Exercise instructions>
Retyping the entire listing exactly is the task.

Dataset excerpts>
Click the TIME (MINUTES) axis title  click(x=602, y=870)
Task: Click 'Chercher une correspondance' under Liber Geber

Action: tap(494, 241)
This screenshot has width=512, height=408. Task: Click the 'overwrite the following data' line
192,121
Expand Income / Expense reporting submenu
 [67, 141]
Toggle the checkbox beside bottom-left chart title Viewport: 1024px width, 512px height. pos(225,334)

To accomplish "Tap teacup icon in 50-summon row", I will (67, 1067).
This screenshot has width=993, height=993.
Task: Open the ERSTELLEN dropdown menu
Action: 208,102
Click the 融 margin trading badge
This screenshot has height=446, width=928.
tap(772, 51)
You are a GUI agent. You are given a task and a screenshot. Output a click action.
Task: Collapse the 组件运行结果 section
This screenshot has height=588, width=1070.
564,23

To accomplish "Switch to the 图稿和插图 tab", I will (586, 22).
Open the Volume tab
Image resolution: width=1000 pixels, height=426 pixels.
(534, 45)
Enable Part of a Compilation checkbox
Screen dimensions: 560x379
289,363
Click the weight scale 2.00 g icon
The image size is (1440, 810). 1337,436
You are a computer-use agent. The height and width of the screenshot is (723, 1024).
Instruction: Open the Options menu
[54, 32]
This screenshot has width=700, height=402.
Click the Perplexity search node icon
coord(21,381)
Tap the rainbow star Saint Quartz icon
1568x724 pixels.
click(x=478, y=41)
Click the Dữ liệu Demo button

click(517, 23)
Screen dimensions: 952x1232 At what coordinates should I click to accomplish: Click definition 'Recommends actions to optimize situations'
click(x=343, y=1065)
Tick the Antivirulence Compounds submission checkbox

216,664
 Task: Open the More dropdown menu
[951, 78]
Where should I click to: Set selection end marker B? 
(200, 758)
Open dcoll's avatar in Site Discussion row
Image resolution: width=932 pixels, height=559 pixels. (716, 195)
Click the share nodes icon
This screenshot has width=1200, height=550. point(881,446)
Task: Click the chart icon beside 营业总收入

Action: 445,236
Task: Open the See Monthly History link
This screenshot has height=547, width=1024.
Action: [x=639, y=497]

Reply to the task>
Click the TIME (MINUTES) axis title  click(x=602, y=870)
Task: Click 'Chercher une correspondance' under Liber Geber

Action: tap(494, 241)
This screenshot has width=512, height=408. Task: Click the 'overwrite the following data' line
192,121
Expand Income / Expense reporting submenu
 [67, 141]
Toggle the checkbox beside bottom-left chart title Viewport: 1024px width, 512px height. pos(225,334)

To accomplish "Tap teacup icon in 50-summon row", I will (67, 1067).
This screenshot has width=993, height=993.
Task: Open the ERSTELLEN dropdown menu
Action: 208,102
Click the 融 margin trading badge
This screenshot has height=446, width=928.
tap(772, 51)
You are a GUI agent. You are given a task and a screenshot. Output a click action.
Task: Collapse the 组件运行结果 section
This screenshot has height=588, width=1070.
564,23

To accomplish "Switch to the 图稿和插图 tab", I will (586, 22).
Open the Volume tab
Image resolution: width=1000 pixels, height=426 pixels.
(534, 45)
Enable Part of a Compilation checkbox
Screen dimensions: 560x379
289,363
Click the weight scale 2.00 g icon
The image size is (1440, 810). 1337,436
You are a computer-use agent. The height and width of the screenshot is (723, 1024).
Instruction: Open the Options menu
[54, 32]
This screenshot has width=700, height=402.
Click the Perplexity search node icon
coord(21,381)
Tap the rainbow star Saint Quartz icon
1568x724 pixels.
click(x=478, y=41)
Click the Dữ liệu Demo button

click(517, 23)
Screen dimensions: 952x1232 At what coordinates should I click to accomplish: Click definition 'Recommends actions to optimize situations'
click(x=343, y=1065)
Tick the Antivirulence Compounds submission checkbox

216,664
 Task: Open the More dropdown menu
[951, 78]
Where should I click to: Set selection end marker B? 
(200, 758)
Open dcoll's avatar in Site Discussion row
Image resolution: width=932 pixels, height=559 pixels. (716, 195)
Click the share nodes icon
This screenshot has width=1200, height=550. point(881,446)
Task: Click the chart icon beside 营业总收入

Action: 445,236
Task: Open the See Monthly History link
This screenshot has height=547, width=1024.
Action: [x=639, y=497]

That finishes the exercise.